### SET EXERCISE A:
Reproduce the passage of the fantasy literature text from "Fantasy is a" up to and including "and The Hobbit.".

··· TEXT SECTION

Fantasy literature is literature set in an imaginary universe, often but not always without any locations, events, or people from the real world. Magic, the supernatural and magical creatures are common in many of these imaginary worlds. Fantasy literature may be directed at both children and adults.

Fantasy is a subgenre of speculative fiction and is distinguished from the genres of science fiction and horror by the absence of scientific or macabre themes, respectively, though these genres overlap. Historically, most works of fantasy were written, however, since the 1960s, a growing segment of the fantasy genre has taken the form of films, television programs, graphic novels, video games, music and art.

Many fantasy novels originally written for children and adolescents also attract an adult audience. Examples include Alice's Adventures in Wonderland, the Harry Potter series, The Chronicles of Narnia, and The Hobbit.

······
··· GIVEN RECORDS

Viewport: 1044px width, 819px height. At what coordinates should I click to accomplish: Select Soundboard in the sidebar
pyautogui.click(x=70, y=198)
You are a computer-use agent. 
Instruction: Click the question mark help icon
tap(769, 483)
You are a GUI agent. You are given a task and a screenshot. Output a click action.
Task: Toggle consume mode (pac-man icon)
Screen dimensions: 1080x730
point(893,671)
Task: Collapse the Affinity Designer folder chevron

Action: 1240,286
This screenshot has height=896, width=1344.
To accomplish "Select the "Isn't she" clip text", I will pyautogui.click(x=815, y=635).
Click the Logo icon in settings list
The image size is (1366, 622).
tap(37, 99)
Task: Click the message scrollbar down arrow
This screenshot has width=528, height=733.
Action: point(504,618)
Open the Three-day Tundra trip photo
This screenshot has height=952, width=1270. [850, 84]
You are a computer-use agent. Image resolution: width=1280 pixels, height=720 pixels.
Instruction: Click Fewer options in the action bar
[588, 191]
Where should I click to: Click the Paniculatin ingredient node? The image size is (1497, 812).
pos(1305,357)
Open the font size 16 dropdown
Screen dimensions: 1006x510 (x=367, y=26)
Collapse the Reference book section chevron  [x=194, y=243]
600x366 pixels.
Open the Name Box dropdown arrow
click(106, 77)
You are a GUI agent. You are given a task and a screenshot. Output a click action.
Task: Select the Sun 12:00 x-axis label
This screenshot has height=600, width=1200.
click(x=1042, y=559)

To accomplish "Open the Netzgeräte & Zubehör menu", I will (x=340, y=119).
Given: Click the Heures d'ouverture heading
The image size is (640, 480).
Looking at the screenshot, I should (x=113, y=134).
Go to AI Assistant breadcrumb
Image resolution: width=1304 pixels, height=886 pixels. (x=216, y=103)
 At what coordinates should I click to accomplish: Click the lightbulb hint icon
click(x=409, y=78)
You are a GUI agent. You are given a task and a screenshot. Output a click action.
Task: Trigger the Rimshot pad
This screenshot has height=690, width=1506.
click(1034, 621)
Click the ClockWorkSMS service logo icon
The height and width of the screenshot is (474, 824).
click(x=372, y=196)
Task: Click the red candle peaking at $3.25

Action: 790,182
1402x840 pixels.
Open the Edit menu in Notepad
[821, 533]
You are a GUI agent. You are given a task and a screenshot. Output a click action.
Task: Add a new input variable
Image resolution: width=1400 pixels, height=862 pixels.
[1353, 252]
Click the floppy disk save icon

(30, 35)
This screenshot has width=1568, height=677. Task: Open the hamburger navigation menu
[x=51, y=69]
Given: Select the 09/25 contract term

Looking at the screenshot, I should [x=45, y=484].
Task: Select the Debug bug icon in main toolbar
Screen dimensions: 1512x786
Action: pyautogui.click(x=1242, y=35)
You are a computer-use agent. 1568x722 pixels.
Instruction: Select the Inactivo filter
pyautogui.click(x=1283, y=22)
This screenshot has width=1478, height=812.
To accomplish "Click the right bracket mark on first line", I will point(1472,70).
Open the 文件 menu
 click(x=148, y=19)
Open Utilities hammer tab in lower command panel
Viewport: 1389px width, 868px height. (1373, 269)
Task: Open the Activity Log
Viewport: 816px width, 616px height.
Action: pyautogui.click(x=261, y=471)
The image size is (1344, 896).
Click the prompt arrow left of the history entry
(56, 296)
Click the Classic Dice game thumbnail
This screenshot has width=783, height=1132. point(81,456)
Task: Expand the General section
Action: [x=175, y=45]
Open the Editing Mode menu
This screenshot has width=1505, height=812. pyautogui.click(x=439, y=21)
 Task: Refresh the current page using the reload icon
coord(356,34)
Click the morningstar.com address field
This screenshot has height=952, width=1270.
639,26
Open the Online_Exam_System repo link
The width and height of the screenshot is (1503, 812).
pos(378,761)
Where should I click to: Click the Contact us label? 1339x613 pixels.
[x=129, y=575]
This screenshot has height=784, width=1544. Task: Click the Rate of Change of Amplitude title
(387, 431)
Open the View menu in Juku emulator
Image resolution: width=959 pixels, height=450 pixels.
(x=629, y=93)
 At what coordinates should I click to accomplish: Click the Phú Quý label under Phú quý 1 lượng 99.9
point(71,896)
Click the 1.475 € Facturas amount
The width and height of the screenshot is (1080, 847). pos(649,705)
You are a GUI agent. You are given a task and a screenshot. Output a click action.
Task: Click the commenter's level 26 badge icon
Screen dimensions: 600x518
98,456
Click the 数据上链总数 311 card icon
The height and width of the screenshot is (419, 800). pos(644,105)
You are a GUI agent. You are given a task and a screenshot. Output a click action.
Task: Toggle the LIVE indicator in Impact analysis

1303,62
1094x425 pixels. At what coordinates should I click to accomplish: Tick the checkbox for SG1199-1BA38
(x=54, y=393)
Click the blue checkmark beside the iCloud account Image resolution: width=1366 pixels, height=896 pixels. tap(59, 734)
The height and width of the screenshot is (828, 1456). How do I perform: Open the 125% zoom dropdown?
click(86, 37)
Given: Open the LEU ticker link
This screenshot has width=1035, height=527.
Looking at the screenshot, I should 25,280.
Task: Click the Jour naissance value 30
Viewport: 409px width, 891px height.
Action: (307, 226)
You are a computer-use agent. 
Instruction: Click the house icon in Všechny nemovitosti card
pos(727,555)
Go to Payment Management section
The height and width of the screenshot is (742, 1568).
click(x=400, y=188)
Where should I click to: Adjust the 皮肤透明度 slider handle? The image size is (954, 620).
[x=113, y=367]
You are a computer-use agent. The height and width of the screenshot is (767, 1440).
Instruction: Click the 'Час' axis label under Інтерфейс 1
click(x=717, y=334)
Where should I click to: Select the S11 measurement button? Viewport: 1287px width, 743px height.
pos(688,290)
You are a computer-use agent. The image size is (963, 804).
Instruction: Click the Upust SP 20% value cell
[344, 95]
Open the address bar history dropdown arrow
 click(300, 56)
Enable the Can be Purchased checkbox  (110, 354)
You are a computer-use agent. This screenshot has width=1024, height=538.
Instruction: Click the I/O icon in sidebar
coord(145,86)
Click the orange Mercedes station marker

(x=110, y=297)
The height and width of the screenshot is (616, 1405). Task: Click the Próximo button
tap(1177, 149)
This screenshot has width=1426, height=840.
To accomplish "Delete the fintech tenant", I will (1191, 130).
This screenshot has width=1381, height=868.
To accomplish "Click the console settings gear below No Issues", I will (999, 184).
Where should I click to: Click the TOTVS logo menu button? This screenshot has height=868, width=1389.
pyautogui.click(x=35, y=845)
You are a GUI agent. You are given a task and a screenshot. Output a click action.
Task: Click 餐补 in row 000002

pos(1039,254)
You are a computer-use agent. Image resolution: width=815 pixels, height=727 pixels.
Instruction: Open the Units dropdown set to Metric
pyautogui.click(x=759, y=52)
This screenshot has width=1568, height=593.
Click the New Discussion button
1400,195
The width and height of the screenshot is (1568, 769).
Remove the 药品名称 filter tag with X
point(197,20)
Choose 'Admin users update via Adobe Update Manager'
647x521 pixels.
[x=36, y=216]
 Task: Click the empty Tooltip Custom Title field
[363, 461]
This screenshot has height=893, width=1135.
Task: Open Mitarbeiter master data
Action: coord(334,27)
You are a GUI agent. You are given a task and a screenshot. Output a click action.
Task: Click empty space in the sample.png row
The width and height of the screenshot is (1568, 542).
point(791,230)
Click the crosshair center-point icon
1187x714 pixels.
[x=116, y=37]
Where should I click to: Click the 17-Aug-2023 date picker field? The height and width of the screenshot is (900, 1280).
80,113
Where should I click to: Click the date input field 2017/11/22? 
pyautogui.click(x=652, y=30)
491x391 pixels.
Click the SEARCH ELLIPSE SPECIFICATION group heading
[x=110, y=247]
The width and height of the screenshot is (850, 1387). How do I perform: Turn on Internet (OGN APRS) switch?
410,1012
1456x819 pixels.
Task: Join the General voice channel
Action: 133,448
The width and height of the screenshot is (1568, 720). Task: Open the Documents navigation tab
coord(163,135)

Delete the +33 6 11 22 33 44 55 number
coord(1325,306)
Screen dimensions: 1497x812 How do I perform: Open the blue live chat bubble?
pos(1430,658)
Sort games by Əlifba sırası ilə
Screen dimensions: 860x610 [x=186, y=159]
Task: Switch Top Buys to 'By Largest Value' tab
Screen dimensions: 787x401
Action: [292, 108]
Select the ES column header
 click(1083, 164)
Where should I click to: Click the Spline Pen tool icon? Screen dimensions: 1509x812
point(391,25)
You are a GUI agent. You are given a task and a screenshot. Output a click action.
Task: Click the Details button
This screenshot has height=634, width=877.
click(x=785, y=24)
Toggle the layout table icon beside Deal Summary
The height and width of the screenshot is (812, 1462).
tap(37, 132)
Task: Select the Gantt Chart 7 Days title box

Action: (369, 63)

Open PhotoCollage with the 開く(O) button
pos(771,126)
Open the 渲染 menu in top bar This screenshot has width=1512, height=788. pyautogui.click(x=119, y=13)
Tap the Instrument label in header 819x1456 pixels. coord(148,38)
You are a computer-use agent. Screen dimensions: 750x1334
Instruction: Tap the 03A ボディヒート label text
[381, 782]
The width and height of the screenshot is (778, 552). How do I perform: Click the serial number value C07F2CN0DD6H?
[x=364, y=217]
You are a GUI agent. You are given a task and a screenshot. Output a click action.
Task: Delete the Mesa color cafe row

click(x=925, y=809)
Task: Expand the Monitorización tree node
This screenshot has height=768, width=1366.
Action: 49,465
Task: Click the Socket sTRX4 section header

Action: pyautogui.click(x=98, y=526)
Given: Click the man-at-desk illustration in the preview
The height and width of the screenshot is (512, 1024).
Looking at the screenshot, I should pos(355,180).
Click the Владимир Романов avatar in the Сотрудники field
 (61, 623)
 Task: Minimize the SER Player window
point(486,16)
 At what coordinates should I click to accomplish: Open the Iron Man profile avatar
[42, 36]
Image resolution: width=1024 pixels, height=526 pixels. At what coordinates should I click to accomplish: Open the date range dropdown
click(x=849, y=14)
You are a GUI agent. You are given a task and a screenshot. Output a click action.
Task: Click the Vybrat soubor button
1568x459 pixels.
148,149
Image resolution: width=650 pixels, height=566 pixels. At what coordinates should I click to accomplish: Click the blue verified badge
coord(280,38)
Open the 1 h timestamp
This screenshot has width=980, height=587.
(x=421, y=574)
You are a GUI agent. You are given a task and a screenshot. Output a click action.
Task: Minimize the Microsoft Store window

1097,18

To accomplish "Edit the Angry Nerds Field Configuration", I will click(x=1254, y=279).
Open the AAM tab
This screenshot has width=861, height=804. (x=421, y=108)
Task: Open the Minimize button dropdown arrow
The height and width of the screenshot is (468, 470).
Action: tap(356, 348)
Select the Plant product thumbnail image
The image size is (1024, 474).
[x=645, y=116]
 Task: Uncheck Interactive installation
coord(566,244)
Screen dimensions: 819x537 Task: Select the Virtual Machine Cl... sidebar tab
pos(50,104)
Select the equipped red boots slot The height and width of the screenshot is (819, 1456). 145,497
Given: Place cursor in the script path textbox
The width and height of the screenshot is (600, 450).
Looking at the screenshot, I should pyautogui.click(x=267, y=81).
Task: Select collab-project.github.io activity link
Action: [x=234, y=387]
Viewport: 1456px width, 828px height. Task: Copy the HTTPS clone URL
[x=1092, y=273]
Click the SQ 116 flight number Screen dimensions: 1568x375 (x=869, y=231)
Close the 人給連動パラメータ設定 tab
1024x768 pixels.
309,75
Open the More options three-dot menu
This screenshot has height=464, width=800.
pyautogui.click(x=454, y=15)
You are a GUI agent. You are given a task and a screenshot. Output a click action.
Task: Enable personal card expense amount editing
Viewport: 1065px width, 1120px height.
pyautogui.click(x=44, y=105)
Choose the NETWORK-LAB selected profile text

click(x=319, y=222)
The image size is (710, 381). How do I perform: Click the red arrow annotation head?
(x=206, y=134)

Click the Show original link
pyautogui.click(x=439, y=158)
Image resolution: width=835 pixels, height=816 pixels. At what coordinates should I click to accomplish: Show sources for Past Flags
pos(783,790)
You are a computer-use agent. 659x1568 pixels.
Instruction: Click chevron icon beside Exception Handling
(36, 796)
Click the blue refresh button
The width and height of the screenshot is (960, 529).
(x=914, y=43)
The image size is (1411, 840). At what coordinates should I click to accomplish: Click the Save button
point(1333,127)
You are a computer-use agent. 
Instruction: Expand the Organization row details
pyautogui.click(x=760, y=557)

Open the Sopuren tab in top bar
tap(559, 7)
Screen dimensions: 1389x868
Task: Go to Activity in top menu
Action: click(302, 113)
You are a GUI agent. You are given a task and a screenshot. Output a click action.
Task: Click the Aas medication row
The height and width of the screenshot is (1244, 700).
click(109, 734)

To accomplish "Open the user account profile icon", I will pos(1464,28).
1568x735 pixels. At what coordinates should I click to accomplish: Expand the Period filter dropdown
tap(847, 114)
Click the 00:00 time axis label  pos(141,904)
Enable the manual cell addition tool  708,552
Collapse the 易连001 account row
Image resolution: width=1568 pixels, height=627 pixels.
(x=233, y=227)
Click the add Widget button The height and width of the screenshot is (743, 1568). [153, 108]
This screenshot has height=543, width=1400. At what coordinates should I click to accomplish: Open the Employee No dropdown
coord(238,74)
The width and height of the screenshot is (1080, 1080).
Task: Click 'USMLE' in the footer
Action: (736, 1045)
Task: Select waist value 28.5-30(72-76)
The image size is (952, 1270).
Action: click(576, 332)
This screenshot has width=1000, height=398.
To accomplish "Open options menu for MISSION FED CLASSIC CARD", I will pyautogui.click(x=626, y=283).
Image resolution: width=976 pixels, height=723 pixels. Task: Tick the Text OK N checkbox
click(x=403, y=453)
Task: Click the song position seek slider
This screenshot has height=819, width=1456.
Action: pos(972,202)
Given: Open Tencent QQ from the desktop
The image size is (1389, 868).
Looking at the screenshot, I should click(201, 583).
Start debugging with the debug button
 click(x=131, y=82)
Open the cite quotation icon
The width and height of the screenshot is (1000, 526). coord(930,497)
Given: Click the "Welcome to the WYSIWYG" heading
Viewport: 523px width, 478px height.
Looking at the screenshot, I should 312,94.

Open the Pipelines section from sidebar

······

### SET EXERCISE B:
Render the listing lines from the line with "Where should I click to: Click the Paniculatin" up to and including the line with "click(x=409, y=78)" as a JSON list of strings, one string per line, leaving out blank lines.

### COMPLETE OUTPUT A:
Fantasy is a subgenre of speculative fiction and is distinguished from the genres of science fiction and horror by the absence of scientific or macabre themes, respectively, though these genres overlap. Historically, most works of fantasy were written, however, since the 1960s, a growing segment of the fantasy genre has taken the form of films, television programs, graphic novels, video games, music and art.

Many fantasy novels originally written for children and adolescents also attract an adult audience. Examples include Alice's Adventures in Wonderland, the Harry Potter series, The Chronicles of Narnia, and The Hobbit.

### COMPLETE OUTPUT B:
[
  "Where should I click to: Click the Paniculatin ingredient node? The image size is (1497, 812).",
  "pos(1305,357)",
  "Open the font size 16 dropdown",
  "Screen dimensions: 1006x510 (x=367, y=26)",
  "Collapse the Reference book section chevron  [x=194, y=243]",
  "600x366 pixels.",
  "Open the Name Box dropdown arrow",
  "click(106, 77)",
  "You are a GUI agent. You are given a task and a screenshot. Output a click action.",
  "Task: Select the Sun 12:00 x-axis label",
  "This screenshot has height=600, width=1200.",
  "click(x=1042, y=559)",
  "To accomplish \"Open the Netzgeräte & Zubehör menu\", I will (x=340, y=119).",
  "Given: Click the Heures d'ouverture heading",
  "The image size is (640, 480).",
  "Looking at the screenshot, I should (x=113, y=134).",
  "Go to AI Assistant breadcrumb",
  "Image resolution: width=1304 pixels, height=886 pixels. (x=216, y=103)",
  " At what coordinates should I click to accomplish: Click the lightbulb hint icon",
  "click(x=409, y=78)"
]